[Lustre-discuss] [Lustre-devel] Integrity and corruption - can file systems be scalable?

Sat Jul 3 13:03:58 PDT 2010

>> I wrote a blog post that pertains to Lustre scalability and
>> data integrity. You can find it here:
>> http://braamstorage.blogspot.com

Ah amusing, but a bit late to the party. The DBMS community have
been dealing with these issues for a very long time; consider the
canonical definitions of "database" and "very large database":

* "database": a mass of data whose working set cannot be held
  in memory; a mass of data where every access involves at least
  one physical IO.

* "very large database": a mass of data that cannot be
  realistically taken offline for maintenance; a mass of data
  that takes "too long" to backup or check.

But I am very pleased that the "fsck wall" is getting wider
exposure, I have been pointing it out in my little corner for
years.

> [ ... ] like Veritas already solved this by

> 1. Integrating the Volume management and File system. The file
>    system can be spread across many volumes.

That's both crazy and nearly pointless. It is at best a dubious
convenience.

> 2. Dividing the file system into a group of file sets(like
>    data, metadata, checkpoints) , and allowing the policies to
>    keep different filesets on different volumes.

That's also crazy and nearly pointless, as described.

> 3. Creating the checkpoints (they are sort of like volume
>    snapshots, but they are created inside the file system
>    itself). [ ... ]

These are an ancient feature of many fs designs, and for various
reasons versioned filesystems have never been that popular. In
part because of performance, in part because it is not that
useful, in part because it is the wrong abstraction levbel.

> 4. Parallel fsck - if the filesystem consists of the
>    allocation units - a sort of the sub- file systems, or
>    cylinder groups, then the fsck can be started in parallel
>    on those units.

This either is pointless or not that useful. This can be done
fairly trivially by using many filesystems, and creating a
single namespace by "mounting" them together; of course then one
does not have a single free storage pool, even if the namespace
is stitched together.

But it is exceptionally difficult to have a single storage pool
*and* chunking (as soon as object contents are spread across
mutiple chunks 'fsck' becomes hard, and if objects contents are
not spread across multiple chunks, you don't really have a single
storage pool).

The fundamental problem with 'fsck' is that:

* Data access scales up by using RAID, as N disks, with suitable
  access patterns, give a speedup of up to N (either in bandwidth
  or IOPS), so it is feasible to create very large storage
  systems by driving parallelism up at the data level.

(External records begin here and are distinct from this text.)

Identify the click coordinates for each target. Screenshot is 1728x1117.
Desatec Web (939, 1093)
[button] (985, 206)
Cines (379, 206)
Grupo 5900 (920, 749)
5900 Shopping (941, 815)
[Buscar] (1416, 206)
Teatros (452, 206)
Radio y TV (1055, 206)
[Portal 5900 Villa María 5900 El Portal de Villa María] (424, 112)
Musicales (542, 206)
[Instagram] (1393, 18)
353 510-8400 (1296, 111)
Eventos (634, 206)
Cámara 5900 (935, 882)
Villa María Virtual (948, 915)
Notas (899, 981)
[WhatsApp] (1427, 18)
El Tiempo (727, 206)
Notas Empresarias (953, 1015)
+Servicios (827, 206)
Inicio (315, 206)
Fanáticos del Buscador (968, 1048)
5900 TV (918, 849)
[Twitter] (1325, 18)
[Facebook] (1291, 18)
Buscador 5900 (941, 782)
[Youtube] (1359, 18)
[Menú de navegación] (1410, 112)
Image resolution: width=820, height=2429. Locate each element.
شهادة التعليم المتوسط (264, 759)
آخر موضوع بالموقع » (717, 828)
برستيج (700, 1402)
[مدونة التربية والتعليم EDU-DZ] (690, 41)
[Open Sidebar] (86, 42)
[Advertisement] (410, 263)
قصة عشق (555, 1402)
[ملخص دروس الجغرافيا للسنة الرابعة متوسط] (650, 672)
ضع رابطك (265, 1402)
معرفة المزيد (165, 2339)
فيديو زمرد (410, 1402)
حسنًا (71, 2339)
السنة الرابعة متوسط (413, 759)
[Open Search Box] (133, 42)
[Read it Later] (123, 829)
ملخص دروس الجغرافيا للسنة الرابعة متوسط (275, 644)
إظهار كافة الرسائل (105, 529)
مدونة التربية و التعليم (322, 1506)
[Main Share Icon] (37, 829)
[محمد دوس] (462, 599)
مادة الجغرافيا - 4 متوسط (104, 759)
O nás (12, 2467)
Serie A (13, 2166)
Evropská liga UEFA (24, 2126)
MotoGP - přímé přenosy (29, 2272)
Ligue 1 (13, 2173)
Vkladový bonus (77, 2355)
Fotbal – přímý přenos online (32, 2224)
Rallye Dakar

* Unfortunately while data performance *can* scale with the
  number of disks, metadata access cannot, because it is driven
  by wholly different access patterns, usually more graph-like
  than stream-like. In essence 'fsck' is a garbage collector, and
  thus it is both unavoidable, and exceptionally hard to
  parallelize.

Note also that the "IOPS wall" (similar to the "memory wall"),
where storage device capacity and bandwith grow faster than IOPS,
eventually calls into question even data scalability, and in some
applications (like the Lustre MDS) that is already quite apparent.

> Well, the ZFS does solve many of these issues, but in a
> different way, too.

ZFS is not the solution to almost any problem, except perhaps
sysadmin convenience.

The UNIX lesson is that the main job of a file system is to
provide a simple, trivial "dataspace" abstraction layer, and that
trying to have it address storage (for example checksumming) or
application layer (for example indices) concerns is poor design.
It does seem quite convenient though (to the sort of people who
want to do triple parity RAID and 46+2 RAID6 arrays, or build
large filesystems as LVM2 concats [VGs] spanning several disks).

> So, my point is that this probably has to be solved on the
> backend side of the Lustre, rather than inside the Lustre.

The Lustre has embodies a very specific set of tradeoffs aimed at
a specific "sweet spot" as described by PeterB in his blogpost.
Violating design integrity usually is very painful. A wholly new
design is probably needed.

As to scalability there is a proof of existence for extremely
scalable file system designs, and that is GoogleFS, and it
embodies pretty extreme tradeoffs (far more extreme than Lustre)
in pursuit of scalability.

If GoogleFS is the state of the art, then I suspect that very
scalable, fine grained, and highly efficient are incompatible
goals (and very, very rarely a requirement either).

BTW I am occasionally reminded of two ancient MIT TRs, one by
Peter Bishop about distributed persistent garbage collection, and
one by Svobodova on object histories in the swallow repository.